Baidu chief executive Robin Li made the remarks on Chinese state television CCTV ahead of the one-year anniversary of Ernie’s introduction in March 2023, as intense competition in generative AI services continues to accelerate.
He said that while GPT-4 may outperform Ernie 4 in English-language tasks, Ernie is superior in the Chinese language, including the generation of qinyuanchun verses, which are composed of 114 characters with a complex rhyme scheme.
“Many LLMs can compose poetry, but if they are asked to write a poem using the chant of qinyuanchun, it will be confused,” Li said, according to local media reports.
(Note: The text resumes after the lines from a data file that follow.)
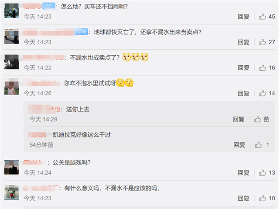
Task: Reply to 怎么地？买车还不挡雨啊 comment
Action: (243, 17)
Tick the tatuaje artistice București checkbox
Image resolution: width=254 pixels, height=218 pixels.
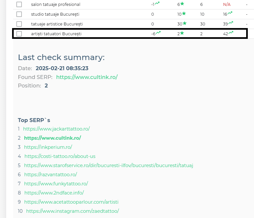coord(19,24)
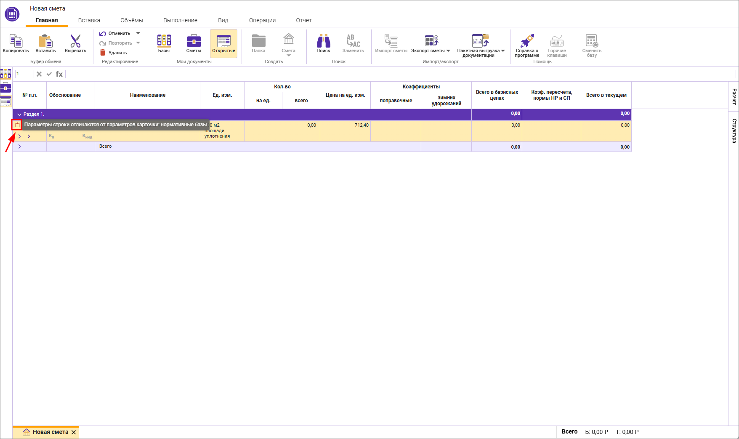Toggle the Открытые documents button
The image size is (739, 439).
tap(223, 43)
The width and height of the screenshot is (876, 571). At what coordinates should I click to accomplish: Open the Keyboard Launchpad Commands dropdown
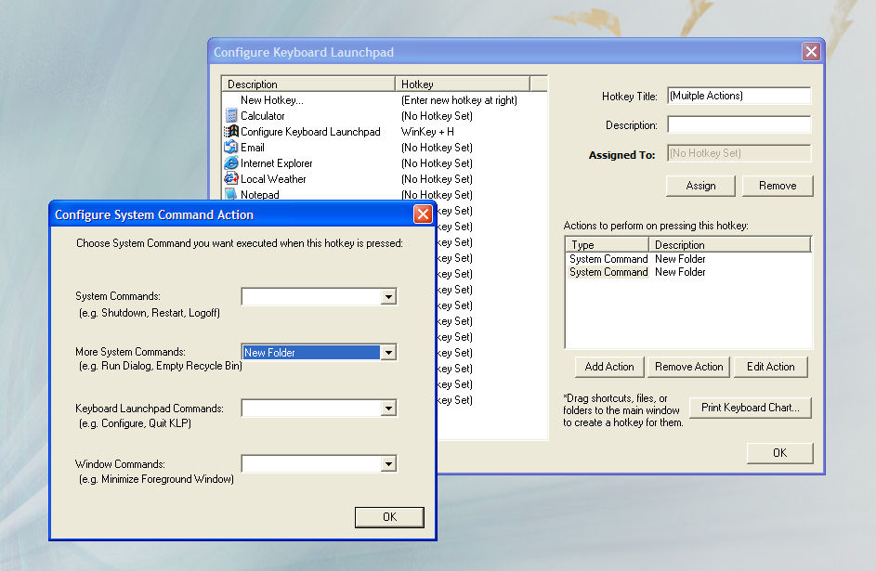coord(389,409)
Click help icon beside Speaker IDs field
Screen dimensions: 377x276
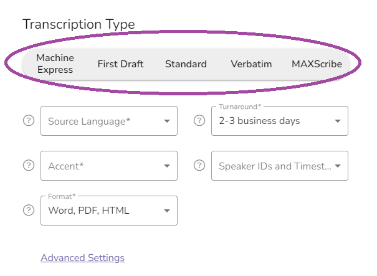199,165
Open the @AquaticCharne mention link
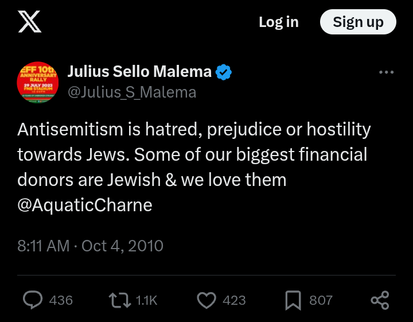Image resolution: width=413 pixels, height=322 pixels. (x=85, y=205)
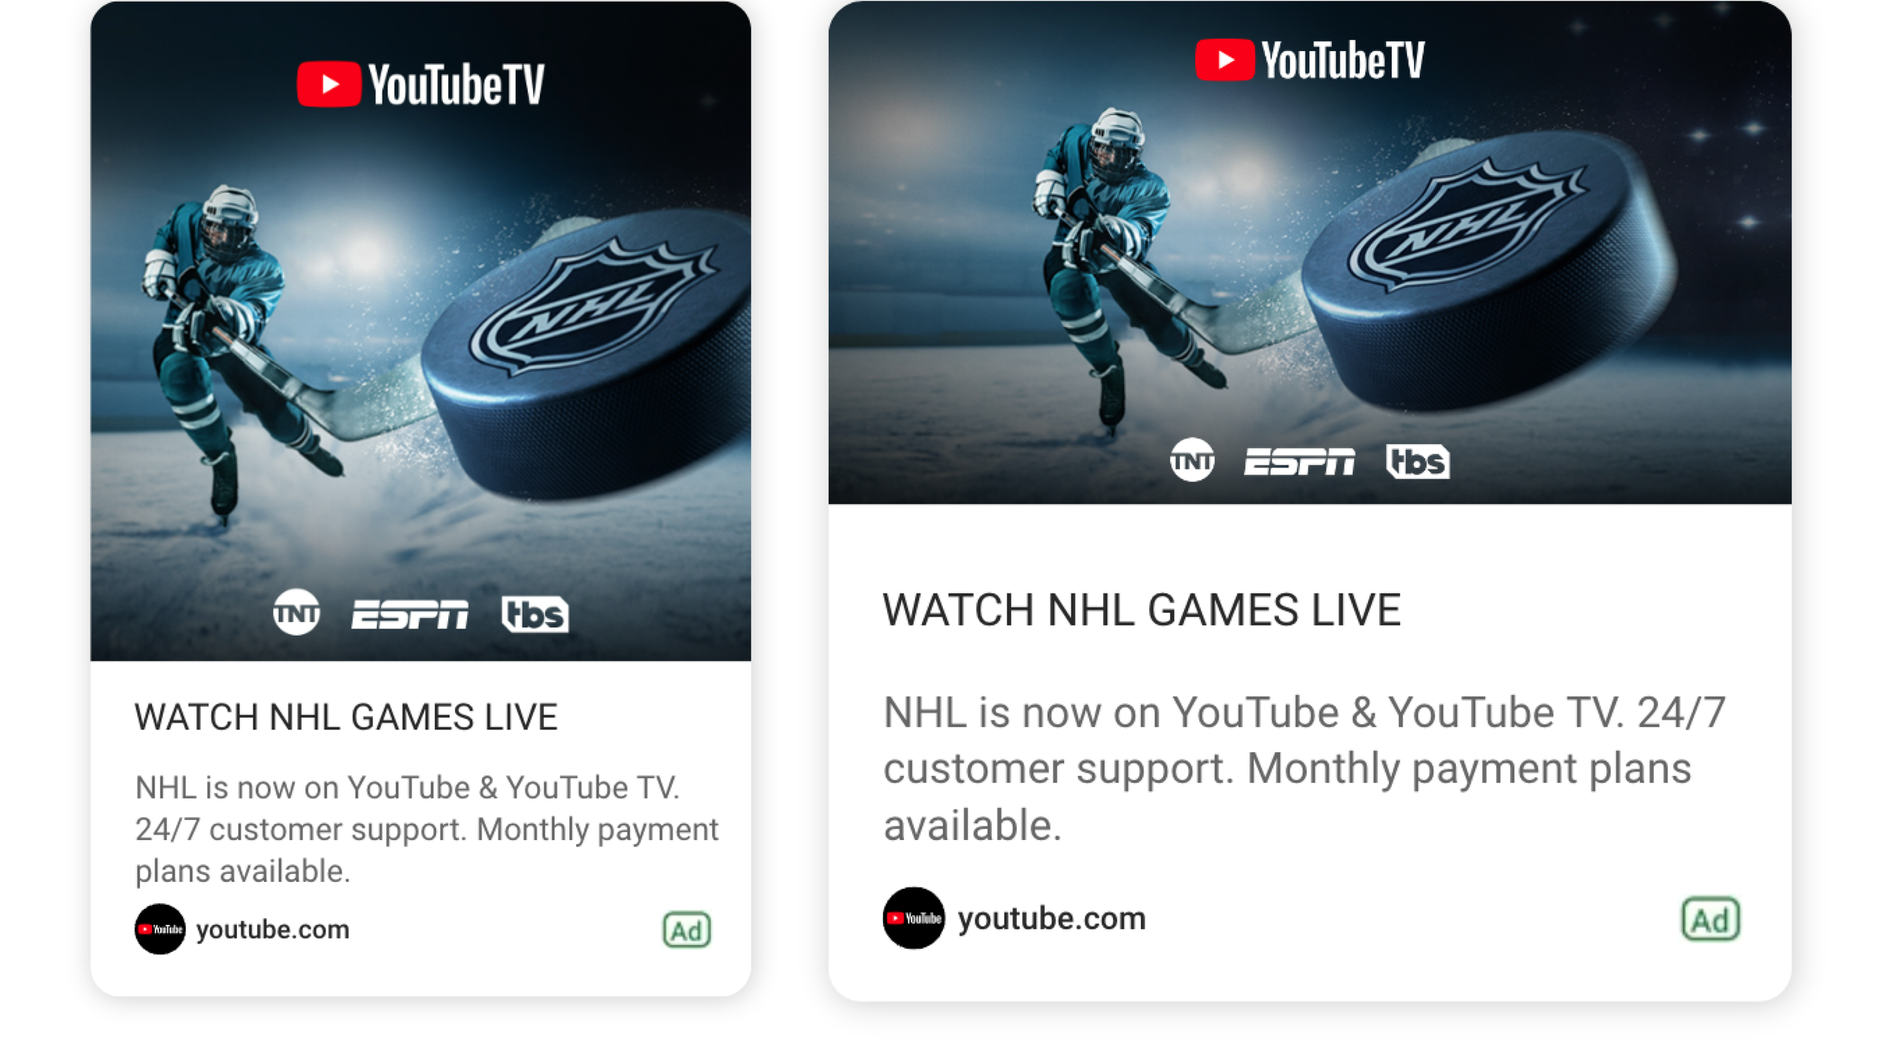Viewport: 1880px width, 1064px height.
Task: Click YouTube round avatar in right card
Action: [914, 918]
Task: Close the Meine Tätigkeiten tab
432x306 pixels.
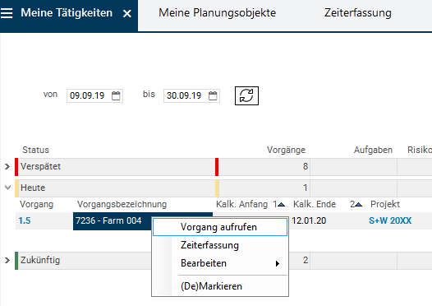Action: pyautogui.click(x=127, y=13)
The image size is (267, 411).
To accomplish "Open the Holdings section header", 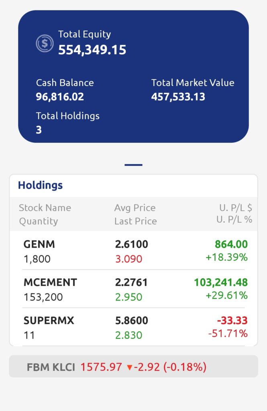I will tap(41, 185).
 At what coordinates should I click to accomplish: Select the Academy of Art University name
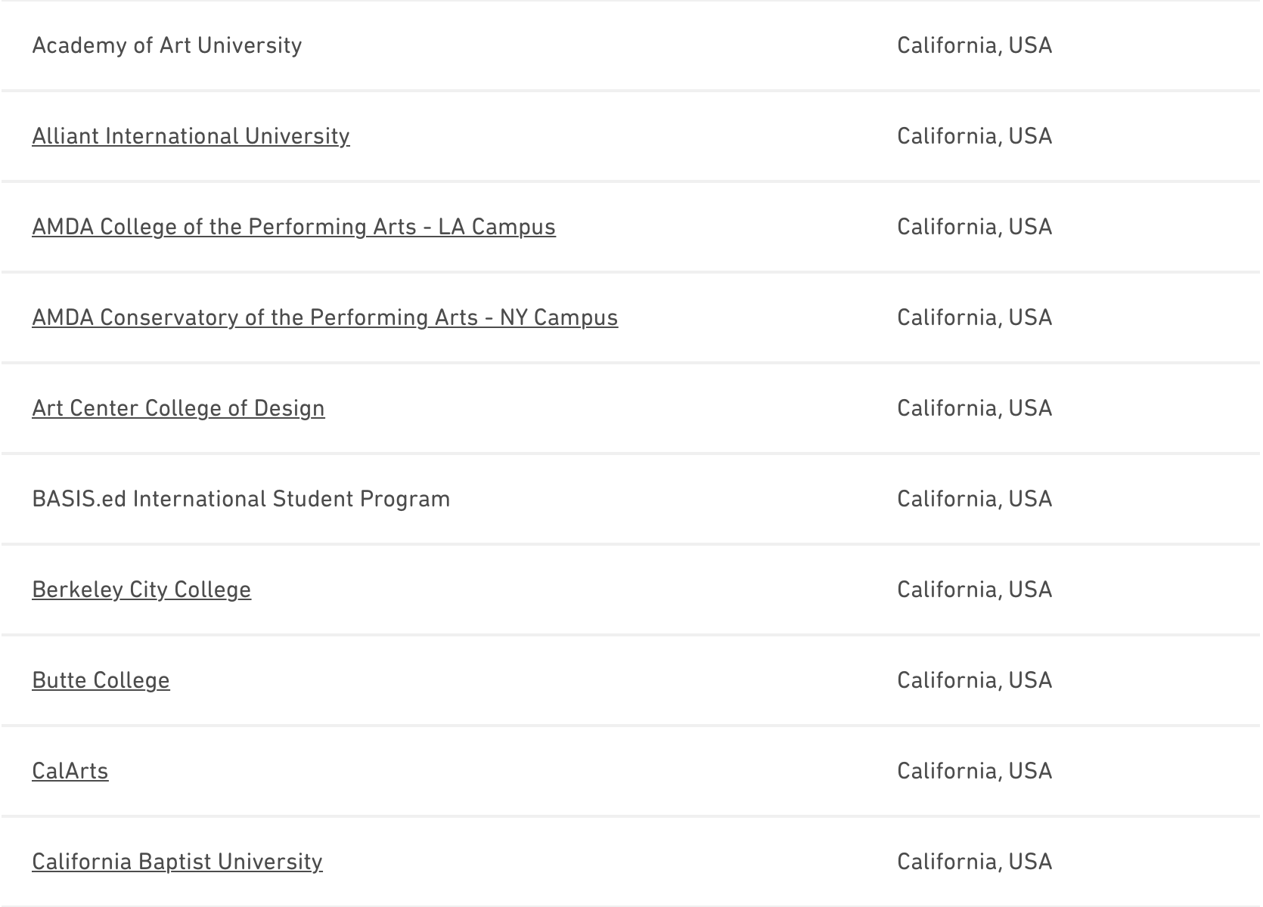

AI systems from the likes of OpenAI and Google are largely banned in China, leaving the field open for Baidu, Alibaba Group and other domestic tech firms.
As a result Chinese firms have developed hundreds of large language models (LLMs), the technology that drives platforms such as ChatGPT or Ernie, over the past year.
In a November speech Li said Chinese firms had developed 238 LLMs as of the end of October.
In his most recent CCTV interview he said there was little need for so many groups working on the same technology, calling it a waste of resources and labour.
Ernie is one of the biggest of China’s LLMs and surpassed 100 million users last year, Li said.
As generative AI progresses he argued programming jobs would become obsolete, as code could be generated by natural-language prompts.
“There will no longer be a job such as a ‘programmer’, because if you can talk, everyone will have the ability to be a programmer,” he said.
Li said US export restrictions on advanced AI chips from the likes of Nvidia have had a minimal effect on Baidu’s efforts with Ernie as the company has chips stockpiled and can also use less powerful processors to drive the system.
Baidu can also use alternative chips, he said.
The company reportedly began purchasing AI chips from domestic tech firm Huawei last year, including an order for 1,600 of Huawei’s 910B Ascend AI processors, developed as an alternative to Nvidia’s high-end A100.
Aside from the hardware platform, Baidu can also innovate in architecture, models and applications, Li said.